▶ [GOAL 1]: Please copy the rows from the line with "y Kits menu" up to and including the line with "click(x=358, y=211)" word for word, leaving out the pictures.

## START SELECTED EXTRACT

The Scarecrow Queen is the third and final book in The Sin Eater’s Daughter trilogy. The first book followed Twylla- the sin eater’s daughter of the title – while the second book follows Errin, the sister of one of the characters in the first book. This book has points of view from both characters to help finish the story.

“I thought we’d be like an avenging army in a story. I imagined people rallying to our cry, and that the fact we were on the side of good would assure our victory.”

The second book set up the return of the sleeping prince – a prince who is now awake and wants to take his throne back leading to war and both Twylla and Errin have important parts to play in stopping the sleeping prince. The best parts of the book are the parts that focus on belief and how belief works – Twylla, who in the first book believed she had the ability to kill people with a single touch (now knowing that’s not true) uses people’s belief of her as someone sent from the gods to become a leader of a rebellion movement against the prince.

## END SELECTED EXTRACT
## START SUPPLIED RECORDS

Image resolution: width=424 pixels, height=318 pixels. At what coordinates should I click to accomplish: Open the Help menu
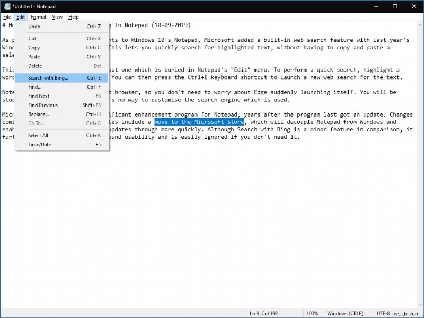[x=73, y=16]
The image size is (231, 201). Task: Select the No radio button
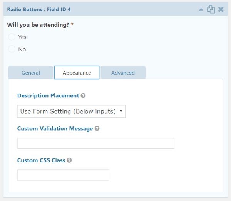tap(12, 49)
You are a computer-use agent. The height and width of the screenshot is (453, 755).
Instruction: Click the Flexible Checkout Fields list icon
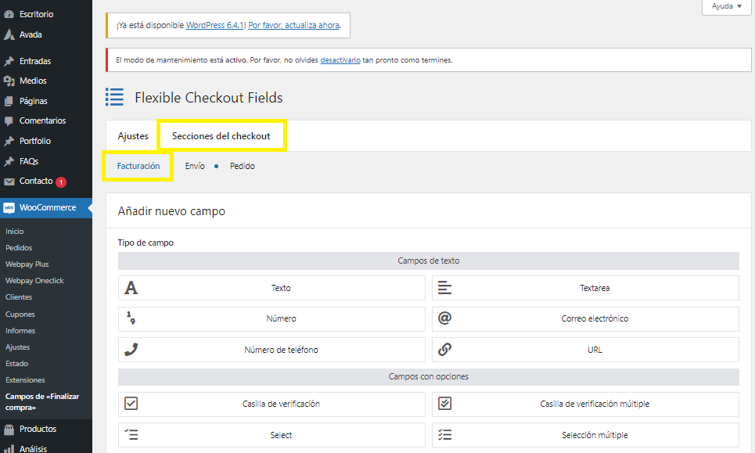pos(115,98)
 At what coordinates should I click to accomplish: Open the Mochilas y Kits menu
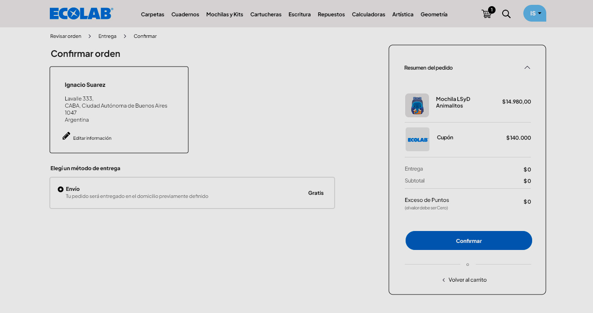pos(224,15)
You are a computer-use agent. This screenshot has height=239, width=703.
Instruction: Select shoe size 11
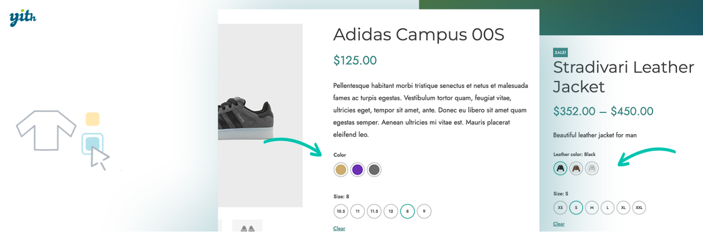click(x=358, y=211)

## END SUPPLIED RECORDS
## START SUPPLIED RECORDS

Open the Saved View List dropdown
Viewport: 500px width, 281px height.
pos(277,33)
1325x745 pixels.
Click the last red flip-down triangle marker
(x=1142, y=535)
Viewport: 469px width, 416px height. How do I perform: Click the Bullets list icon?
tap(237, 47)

## END SUPPLIED RECORDS

▶ [GOAL 2]:
Answer these questions on the review of The Scarecrow Queen:
(a) Where does The Scarecrow Queen fall in its trilogy?
(b) Which character does the second book follow?
(c) What ability did Twylla believe she had in the first book?

▶ [EXERCISE OUTPUT 1]:
 At what coordinates should I click to accomplish: Open the Mochilas y Kits menu
pos(224,15)
You are a computer-use agent. This screenshot has height=239, width=703.
Instruction: Select shoe size 11
click(x=358, y=211)

▶ [EXERCISE OUTPUT 2]:
(a) It is the third and final book.
(b) Errin, the sister of one of the characters in the first book.
(c) The ability to kill people with a single touch.